● Instructions for the task
Output the listing word for word, minus pictures.
Records provided section start
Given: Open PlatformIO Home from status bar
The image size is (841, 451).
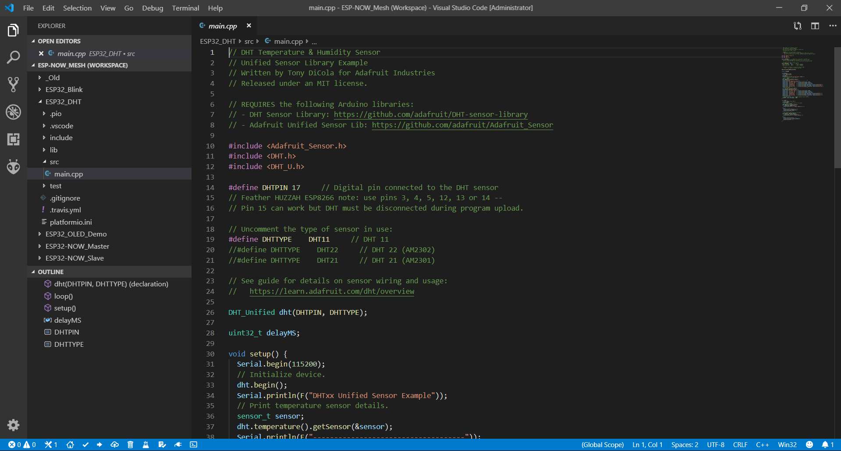Looking at the screenshot, I should (x=70, y=444).
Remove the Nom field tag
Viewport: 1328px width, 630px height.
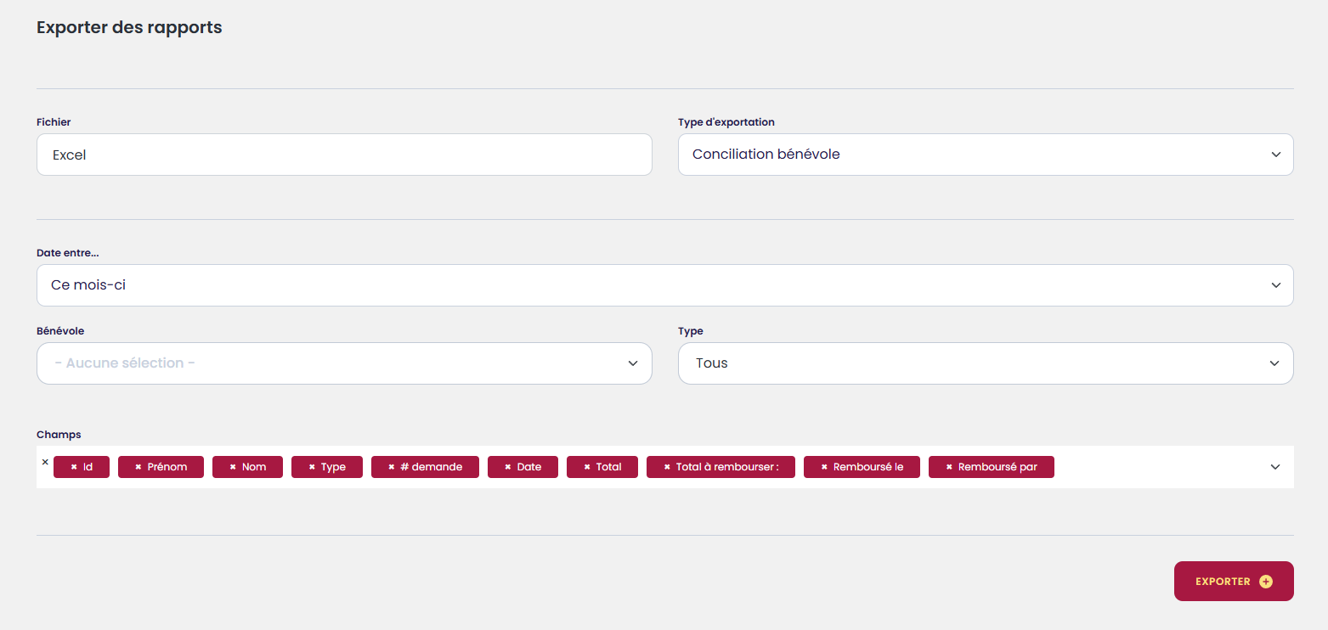coord(232,467)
Records provided section end
● Solution to the exercise
Given: Open PlatformIO Home from status bar
The image size is (841, 451).
Looking at the screenshot, I should (x=70, y=444).
Remove the Nom field tag
Viewport: 1328px width, 630px height.
coord(232,467)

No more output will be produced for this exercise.